▸ **Document section**
------------------------------------------------------------------------
Have you ever had to sort an array in PHP? There are a bunch of functions available, the most common being sort(). This function does a default sorting of the values in your array. So if you have numbers or want to do alphabetical sorting, sort() will get the job done.

But what if you require a more complex sorting logic? Let's say you have an array of names that need to be sorted in a specific order. I don't know, because your client says so. Let me show you how.

Let's say your DB returns a list of names in an array:

$names = array("Christian", "Daniel", "Adrian");

And your client says they need to be arranged in the following order: Adrian, Christian, Daniel. You can use the usort() function together with a comparator function you write yourself. How does this system work?
------------------------------------------------------------------------
▸ **Exercise set**
a) List every name that appears in the $names array in the passage on sorting arrays in PHP.
b) Using the passage on sorting arrays in PHP, answer these:
(i) Which function does it call the most common one for sorting?
(ii) In what order does the client want the names arranged?
(iii) Which function does it say to pair with a comparator function you write yourself?
c) Pick up the passage on sorting arrays in PHP after its final sentence and keep writing.

▸ **Source data**
------------------------------------------------------------------------
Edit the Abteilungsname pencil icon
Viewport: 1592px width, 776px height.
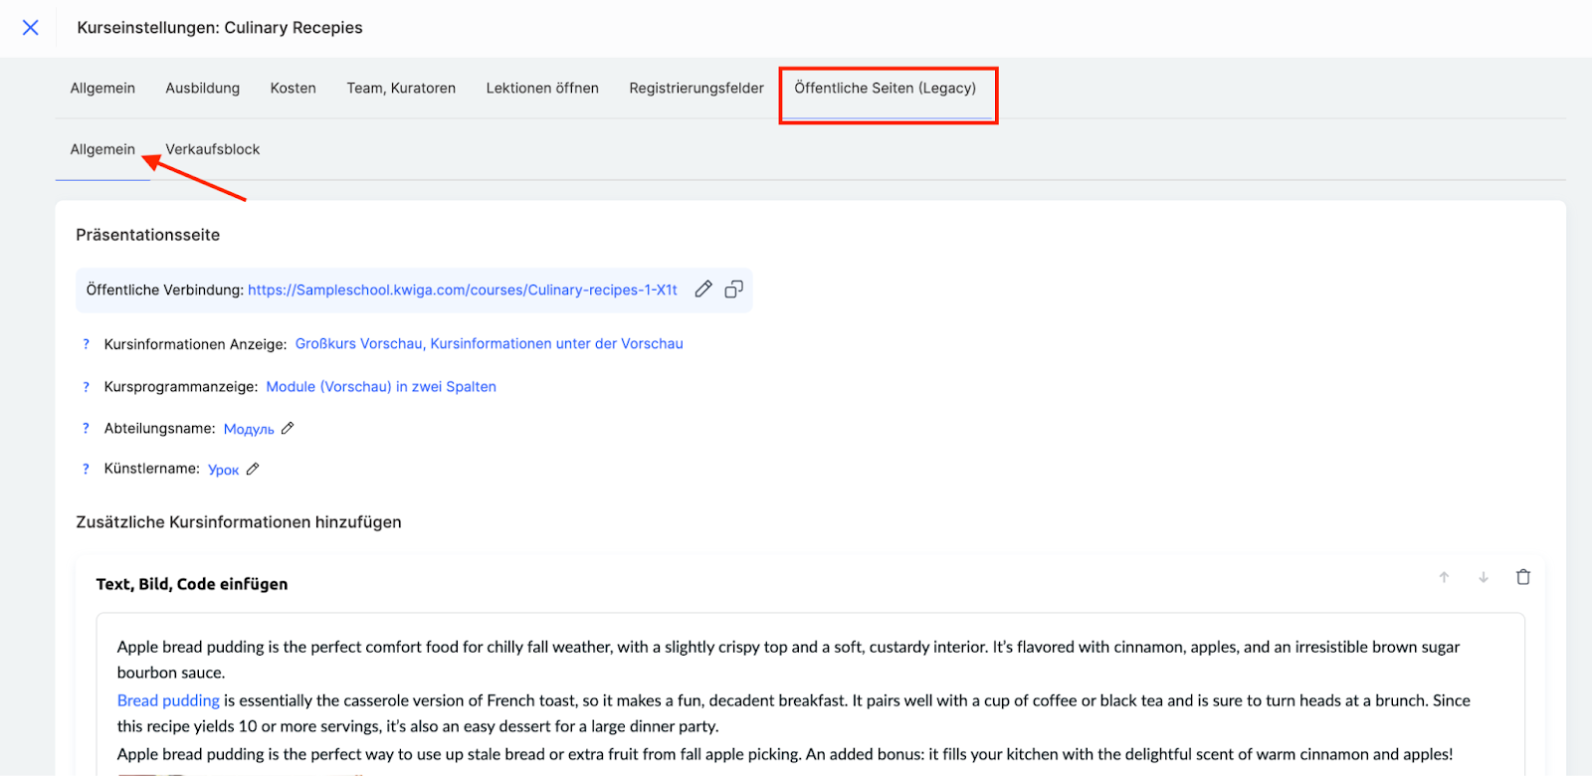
------------------------------------------------------------------------
▸ **Replies**
a) Christian, Daniel, Adrian

b)
(i) sort()
(ii) Adrian, Christian, Daniel
(iii) usort()

c)
As a second argument of the usort() function, we pass in the name of our custom comparator function. The way this gets processed is that all the values in the array that needs sorting are passed to this function 2 at the time (usually you'll see them as $a and $b). This is done to determine which one takes precedence over which. The comparator has to return 0 if the 2 values are considered equal, a negative integer if the first value is less than the second value or a positive integer if the second value is less than the first. What less means is up to you to determine. So let's put this in practice with our example:

function _name_comparer($a, $b) {
  $correct_order = array("Adrian", "Christian", "Daniel");
  
  $a_key = array_search($a, $correct_order);
  $b_key = array_search($b, $correct_order);
  
  if ($a_key == $b_key) {
      return 0;
    }
    
    return ($a_key < $b_key) ? -1 : 1;
  }
  
usort($names, "_name_comparer");

So what happens in my comparator function? First, I create an array that contains the proper order of the names. This means that each value has an integer key that can be easily compared (and that I store in the $a_key and $b_key variables). After comparing these, I return 0, a negative or positive integer. The result is that the $names array gets resorted in the order they appear in the $correct_order local variable I created. And that's it.

If the $names variable is associative and you need to maintain the keys as they were, you can use the uasort() function:

$names = array(
  "christian" => "Christian", 
  "daniel" => "Daniel", 
  "adrian" => "Adrian",
);
uasort($names, "_name_comparer");

The comparator function can stay the same, but the uasort() function will take into account and maintain the index association of your values.

And that's it. Hope this helps.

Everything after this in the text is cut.